* **Work to do**: Supply the next part of the forum discussion about making a replacement throat plate insert, picking up after its last sentence.

* **Text provided**:
────────────────────────────────────────
There is another way if you don't have a bandsaw and disc sander. You will still need a shape of material "rough" cut to fit into the opening. Then follow these instructions using Bondo to fill in around the gaps between the edges of the throat and the rough shape. Let it harden and block sand the surface to make a smooth template.

http://www.rockler.com/how-to/poor-mans-router-table-insert-template/


----------



## peridigm (Dec 29, 2014)

Armchair Bronco said:


> Unfortunately, the insert was warped beyond repair or I would have tried this myself. The throat plate was completely wedged in the saw, and the only way to get it out was to break it, so it's a complete loss that's now in 4 pieces.
> 
> I've done a bit more research, and I've found a few references to warping and random breakages. Maybe the pot metal used to make the OEM inserts had a bad batch. At least I'm not alone.
────────────────────────────────────────
* **Dataset content**:
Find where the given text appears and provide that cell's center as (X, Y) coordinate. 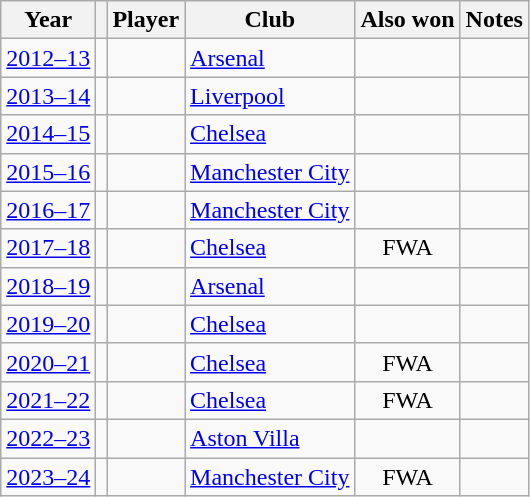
────────────────────────────────────────
* **Output for this exercise**:
> 
> The zero clearance inserts look like a nice addition. But I still want to have a pre-fabricated metal insert as well.


The only time I use my original Delta insert is if I'm tilting the blade. A zero clearance insert is so much better. I bought blanks from Amazon made from a white plastic material. Don't know what the name of it is but it's specifically for table saw inserts. You can buy 3 of them for the price of the original and have a zero clearance for dado and tilting as well.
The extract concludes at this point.